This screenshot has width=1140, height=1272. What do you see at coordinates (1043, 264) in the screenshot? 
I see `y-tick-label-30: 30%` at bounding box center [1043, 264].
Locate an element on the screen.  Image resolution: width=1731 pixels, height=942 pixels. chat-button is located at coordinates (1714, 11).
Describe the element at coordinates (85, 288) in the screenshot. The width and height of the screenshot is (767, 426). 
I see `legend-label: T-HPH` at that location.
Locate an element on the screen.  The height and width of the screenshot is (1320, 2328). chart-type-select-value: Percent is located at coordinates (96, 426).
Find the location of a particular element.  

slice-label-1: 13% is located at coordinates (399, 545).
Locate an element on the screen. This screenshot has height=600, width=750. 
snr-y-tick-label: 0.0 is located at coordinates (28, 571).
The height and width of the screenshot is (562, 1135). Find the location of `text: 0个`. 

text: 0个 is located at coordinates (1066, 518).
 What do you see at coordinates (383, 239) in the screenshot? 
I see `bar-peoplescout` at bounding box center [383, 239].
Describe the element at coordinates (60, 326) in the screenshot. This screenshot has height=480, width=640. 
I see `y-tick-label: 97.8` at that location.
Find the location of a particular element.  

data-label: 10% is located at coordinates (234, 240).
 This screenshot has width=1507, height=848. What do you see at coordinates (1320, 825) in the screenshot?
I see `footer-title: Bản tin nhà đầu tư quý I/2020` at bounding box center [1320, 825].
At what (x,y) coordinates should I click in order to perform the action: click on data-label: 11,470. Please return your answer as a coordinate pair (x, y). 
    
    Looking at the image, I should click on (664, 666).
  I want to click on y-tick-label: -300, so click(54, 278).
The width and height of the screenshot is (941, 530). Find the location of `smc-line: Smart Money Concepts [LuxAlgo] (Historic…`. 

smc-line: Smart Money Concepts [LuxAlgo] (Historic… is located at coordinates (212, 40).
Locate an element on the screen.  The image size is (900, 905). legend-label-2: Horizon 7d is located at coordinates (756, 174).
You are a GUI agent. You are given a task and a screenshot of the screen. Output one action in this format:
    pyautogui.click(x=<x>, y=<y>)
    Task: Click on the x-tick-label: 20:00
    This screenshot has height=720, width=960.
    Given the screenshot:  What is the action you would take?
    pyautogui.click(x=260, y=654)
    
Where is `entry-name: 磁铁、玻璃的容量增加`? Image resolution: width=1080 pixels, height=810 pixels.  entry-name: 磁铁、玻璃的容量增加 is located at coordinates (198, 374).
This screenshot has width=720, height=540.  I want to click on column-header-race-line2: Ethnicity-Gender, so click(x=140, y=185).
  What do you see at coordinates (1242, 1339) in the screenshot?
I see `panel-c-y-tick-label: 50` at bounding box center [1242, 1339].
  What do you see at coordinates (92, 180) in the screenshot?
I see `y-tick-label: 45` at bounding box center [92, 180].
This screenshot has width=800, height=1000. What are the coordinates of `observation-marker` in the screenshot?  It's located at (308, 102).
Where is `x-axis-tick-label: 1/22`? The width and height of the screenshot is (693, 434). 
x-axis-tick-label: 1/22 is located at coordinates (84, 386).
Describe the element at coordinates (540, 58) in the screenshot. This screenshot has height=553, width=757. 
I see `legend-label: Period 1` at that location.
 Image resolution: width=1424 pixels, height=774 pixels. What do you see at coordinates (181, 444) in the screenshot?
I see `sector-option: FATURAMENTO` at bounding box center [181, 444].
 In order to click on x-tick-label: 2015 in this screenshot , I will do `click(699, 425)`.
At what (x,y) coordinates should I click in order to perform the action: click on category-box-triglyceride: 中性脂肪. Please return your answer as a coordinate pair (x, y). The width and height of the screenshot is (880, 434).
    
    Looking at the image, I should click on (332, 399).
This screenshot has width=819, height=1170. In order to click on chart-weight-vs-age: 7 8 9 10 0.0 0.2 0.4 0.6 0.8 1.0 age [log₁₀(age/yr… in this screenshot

+ + + + +

_Brief_
Rewrite all of the records above, changing each occurrence of "Locate an element on the screen" to "Identify an element on the screen" and leaving everything else unchanged.

_Exercise response_
This screenshot has width=1140, height=1272. What do you see at coordinates (1043, 264) in the screenshot? 
I see `y-tick-label-30: 30%` at bounding box center [1043, 264].
Identify an element on the screen.  Image resolution: width=1731 pixels, height=942 pixels. chat-button is located at coordinates (1714, 11).
Describe the element at coordinates (85, 288) in the screenshot. The width and height of the screenshot is (767, 426). 
I see `legend-label: T-HPH` at that location.
Identify an element on the screen.  The height and width of the screenshot is (1320, 2328). chart-type-select-value: Percent is located at coordinates (96, 426).
Find the location of a particular element.  

slice-label-1: 13% is located at coordinates (399, 545).
Identify an element on the screen. This screenshot has height=600, width=750. 
snr-y-tick-label: 0.0 is located at coordinates (28, 571).
The height and width of the screenshot is (562, 1135). Find the location of `text: 0个`. 

text: 0个 is located at coordinates (1066, 518).
 What do you see at coordinates (383, 239) in the screenshot? 
I see `bar-peoplescout` at bounding box center [383, 239].
Describe the element at coordinates (60, 326) in the screenshot. This screenshot has height=480, width=640. 
I see `y-tick-label: 97.8` at that location.
Find the location of a particular element.  

data-label: 10% is located at coordinates (234, 240).
 This screenshot has width=1507, height=848. What do you see at coordinates (1320, 825) in the screenshot?
I see `footer-title: Bản tin nhà đầu tư quý I/2020` at bounding box center [1320, 825].
At what (x,y) coordinates should I click in order to perform the action: click on data-label: 11,470. Please return your answer as a coordinate pair (x, y). 
    
    Looking at the image, I should click on (664, 666).
  I want to click on y-tick-label: -300, so click(54, 278).
The width and height of the screenshot is (941, 530). Find the location of `smc-line: Smart Money Concepts [LuxAlgo] (Historic…`. 

smc-line: Smart Money Concepts [LuxAlgo] (Historic… is located at coordinates (212, 40).
Identify an element on the screen.  The image size is (900, 905). legend-label-2: Horizon 7d is located at coordinates (756, 174).
You are a GUI agent. You are given a task and a screenshot of the screen. Output one action in this format:
    pyautogui.click(x=<x>, y=<y>)
    Task: Click on the x-tick-label: 20:00
    This screenshot has height=720, width=960.
    Given the screenshot:  What is the action you would take?
    pyautogui.click(x=260, y=654)
    
Where is `entry-name: 磁铁、玻璃的容量增加`? Image resolution: width=1080 pixels, height=810 pixels.  entry-name: 磁铁、玻璃的容量增加 is located at coordinates (198, 374).
This screenshot has width=720, height=540.  I want to click on column-header-race-line2: Ethnicity-Gender, so click(x=140, y=185).
  What do you see at coordinates (1242, 1339) in the screenshot?
I see `panel-c-y-tick-label: 50` at bounding box center [1242, 1339].
  What do you see at coordinates (92, 180) in the screenshot?
I see `y-tick-label: 45` at bounding box center [92, 180].
This screenshot has width=800, height=1000. What are the coordinates of `observation-marker` in the screenshot?  It's located at (308, 102).
Where is `x-axis-tick-label: 1/22`? The width and height of the screenshot is (693, 434). 
x-axis-tick-label: 1/22 is located at coordinates (84, 386).
Describe the element at coordinates (540, 58) in the screenshot. This screenshot has height=553, width=757. 
I see `legend-label: Period 1` at that location.
 Image resolution: width=1424 pixels, height=774 pixels. What do you see at coordinates (181, 444) in the screenshot?
I see `sector-option: FATURAMENTO` at bounding box center [181, 444].
 In order to click on x-tick-label: 2015 in this screenshot , I will do `click(699, 425)`.
At what (x,y) coordinates should I click in order to perform the action: click on category-box-triglyceride: 中性脂肪. Please return your answer as a coordinate pair (x, y). The width and height of the screenshot is (880, 434).
    
    Looking at the image, I should click on (332, 399).
This screenshot has width=819, height=1170. In order to click on chart-weight-vs-age: 7 8 9 10 0.0 0.2 0.4 0.6 0.8 1.0 age [log₁₀(age/yr… in this screenshot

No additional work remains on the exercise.